[Problem to solve]:
Reproduce the records below verbatim, from the line containing "Describe the element" through the line containing "distribute-left-icon: ▥ is".

[Input for this task]:
######

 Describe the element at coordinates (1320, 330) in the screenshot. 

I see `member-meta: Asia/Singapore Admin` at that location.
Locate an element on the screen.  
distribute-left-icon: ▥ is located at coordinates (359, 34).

######

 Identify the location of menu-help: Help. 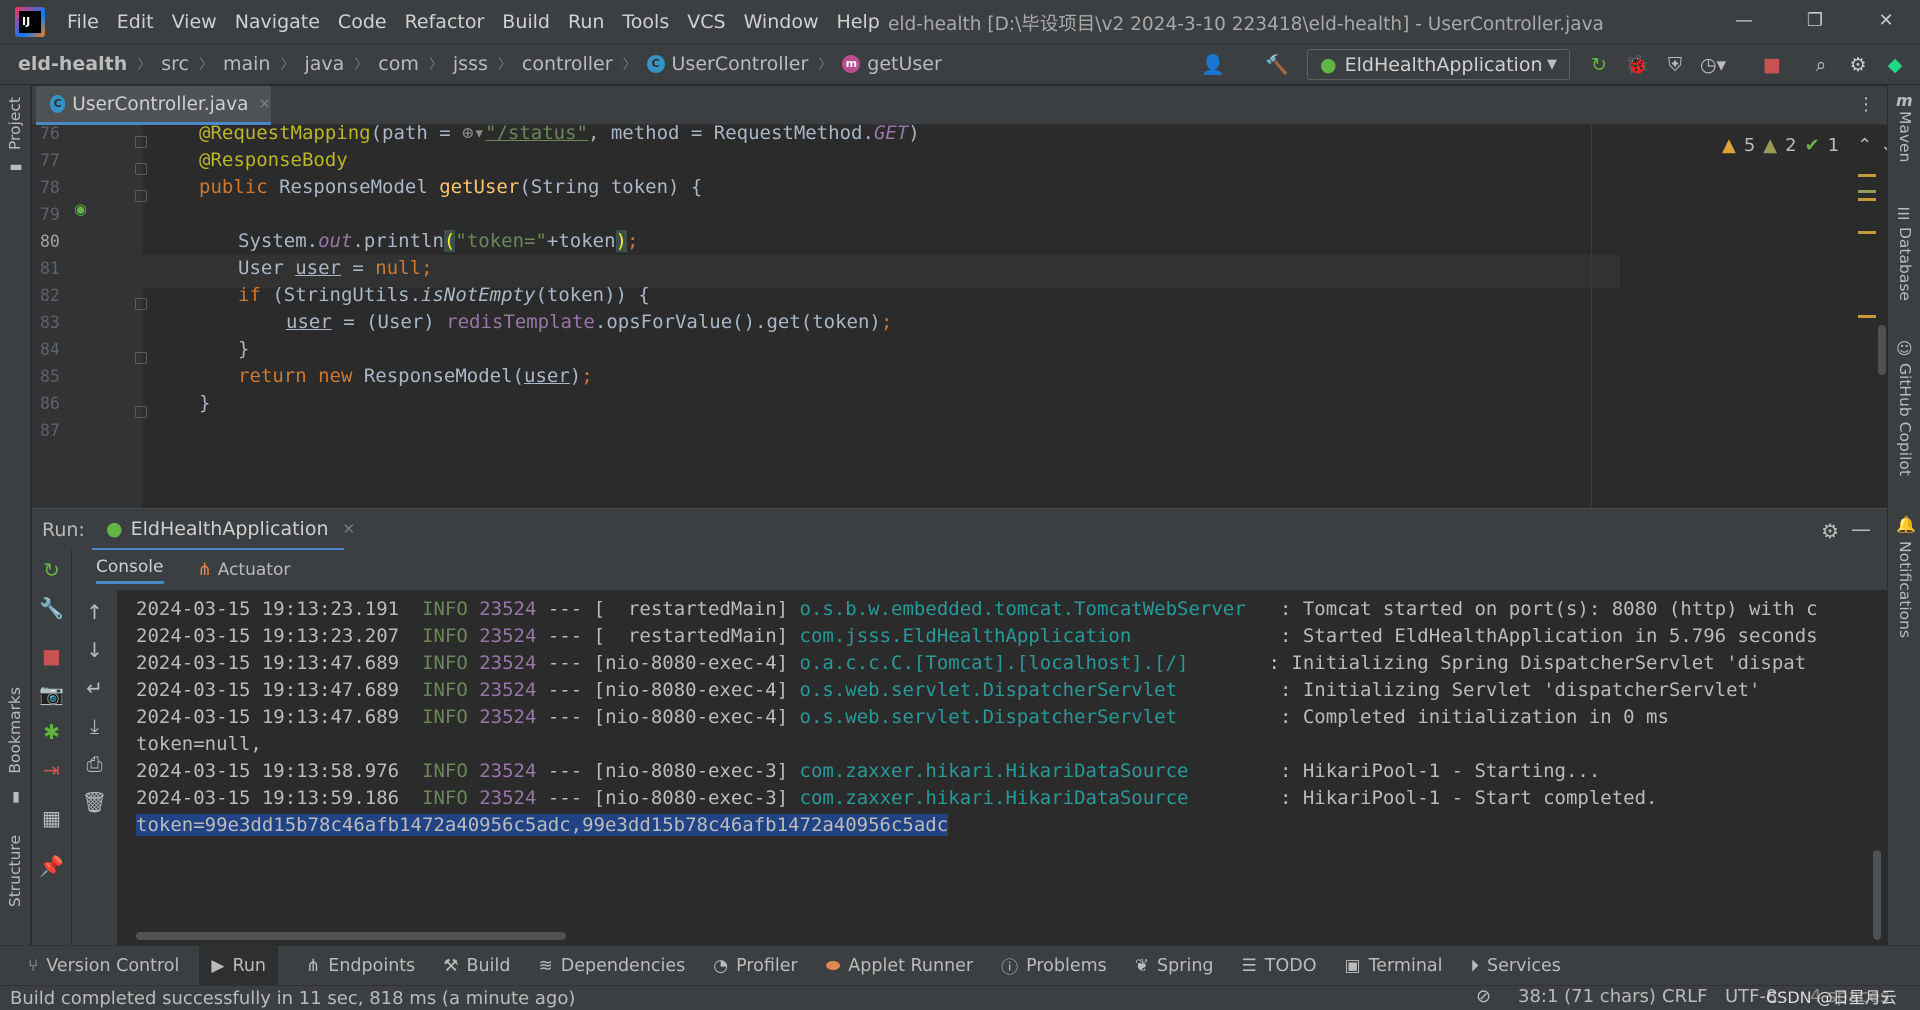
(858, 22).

######

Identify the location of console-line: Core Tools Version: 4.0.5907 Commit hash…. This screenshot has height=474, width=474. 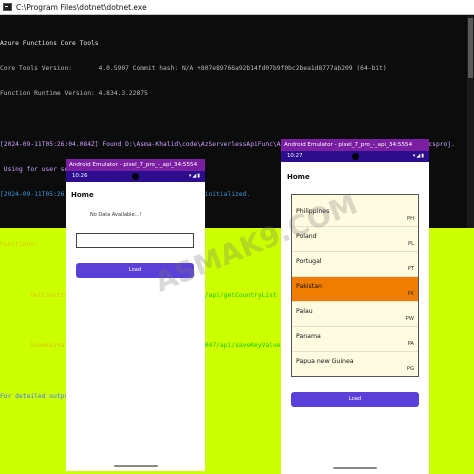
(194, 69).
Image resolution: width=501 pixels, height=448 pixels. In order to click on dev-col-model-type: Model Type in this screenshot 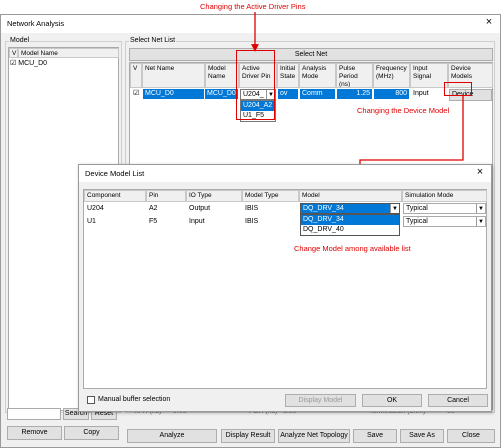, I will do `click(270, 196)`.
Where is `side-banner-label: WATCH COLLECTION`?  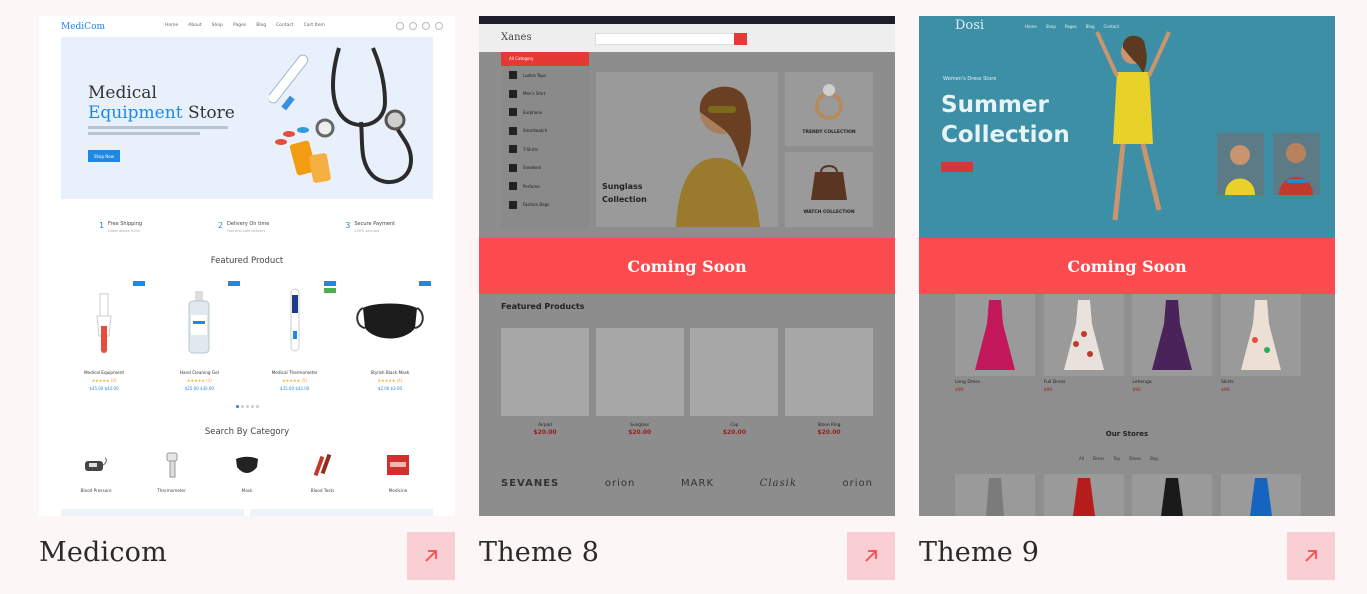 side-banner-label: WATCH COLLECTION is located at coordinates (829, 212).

######

[Finished exercise]:
 Describe the element at coordinates (1320, 330) in the screenshot. 

I see `member-meta: Asia/Singapore Admin` at that location.
Locate an element on the screen.  
distribute-left-icon: ▥ is located at coordinates (359, 34).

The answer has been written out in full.